Царь нигилистов 2 - Наталья Львовна Точильникова
— Вино — это к Мамонтову, — сказал Никса.
— Ага! Значит, не я первый.
Черноглазого живого кадетика, который обзывал Остроградского «хохлом» Саша нашел во время обеда.
— Будет сделано, Ваше Высочество, — сказал он. — Какое?
— Красное. Тихое. Да хоть молдавское.
— Ваше Высочество, вы уверены?
— Уверен. Это кощунство из французского глинтвейн варить. Чем хуже вино, тем лучше из него глинт. Главное уложиться в пять рублей.
— Сколько бутылок?
— Вообще это для цесаревича.

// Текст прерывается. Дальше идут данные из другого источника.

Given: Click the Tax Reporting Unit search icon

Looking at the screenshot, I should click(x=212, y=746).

Но, чтобы никому не было обидно, штук пять. Уложимся?
— С молдавским уложимся.
И Саша дал себе зарок дома проверить цены по табличке Гогеля. И с ними честность кадета Мамонтова.

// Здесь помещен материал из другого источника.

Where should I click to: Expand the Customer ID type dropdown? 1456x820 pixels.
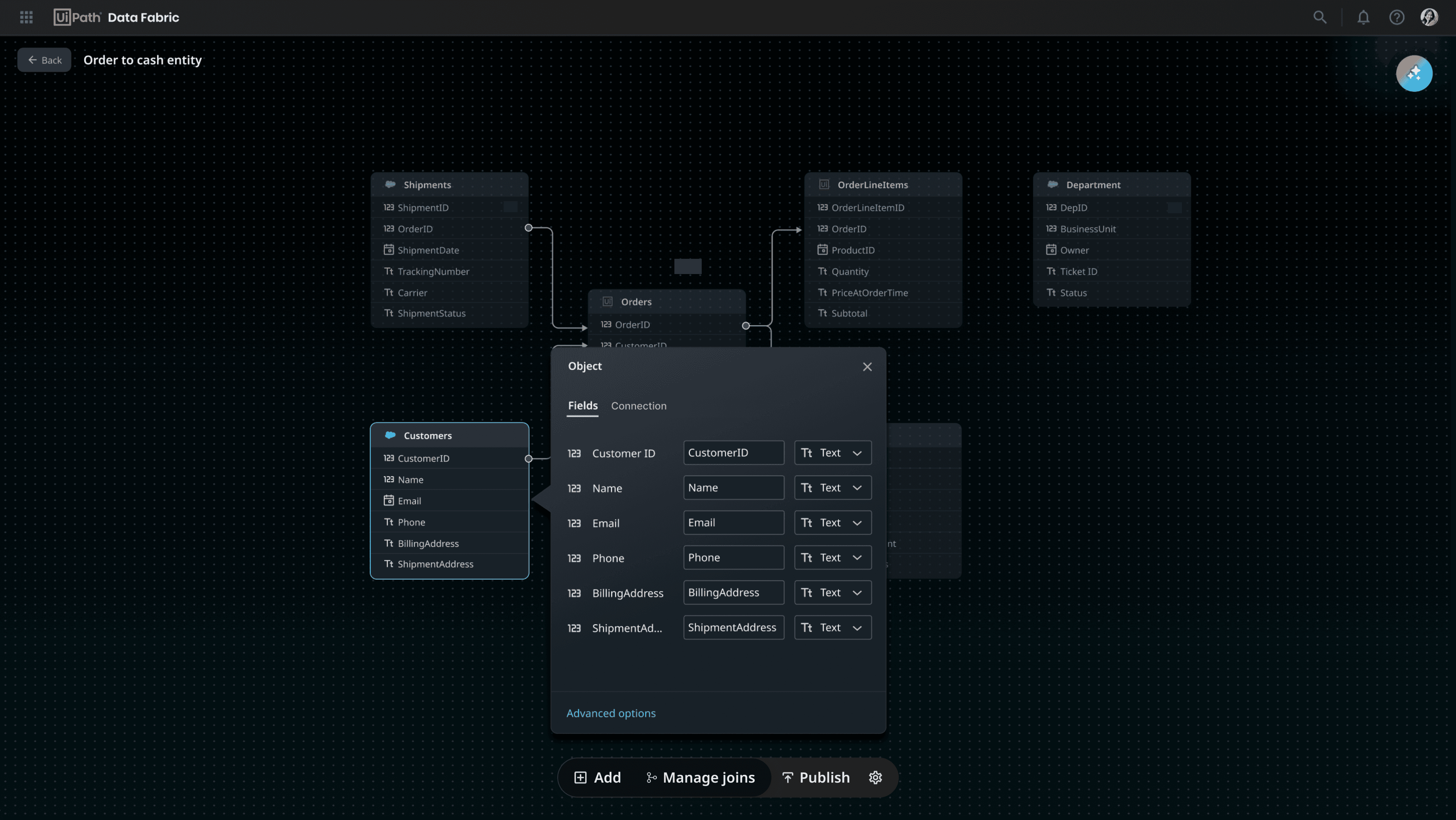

— Еще нужны пряности, — добавил Саша. — Черный перец, корица и гвоздика. И сахар или мед.
— Найду, — сказал Мамонтов.
И Саша отсчитал деньги, с тоской осознав, что всех сбережений осталось 90 копеек.

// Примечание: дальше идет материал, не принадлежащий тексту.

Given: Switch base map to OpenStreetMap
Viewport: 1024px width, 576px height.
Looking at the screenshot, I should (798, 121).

— Как бы нам сделать так, чтобы до Гогеля с Зиновьевым не дошло…
— Второй кадетский корпус, — улыбнулся Мамонтов.
— Гениально! Условный противник.
И Саше вспомнились байки о том, как во время гражданской войны в США враги по вечерам устраивали совместные посиделки, а утром вставали и шли сражаться друг с другом дальше.
Никса пил чай третий раз за день и выглядел, вроде, получше. Малиновое варенье Саша выпросил лично (то бишь через лакея) у кухарки Фермерского дворца. Оно ужасно пахло медом, который Саша терпеть не мог, но вкус имело вполне привычный.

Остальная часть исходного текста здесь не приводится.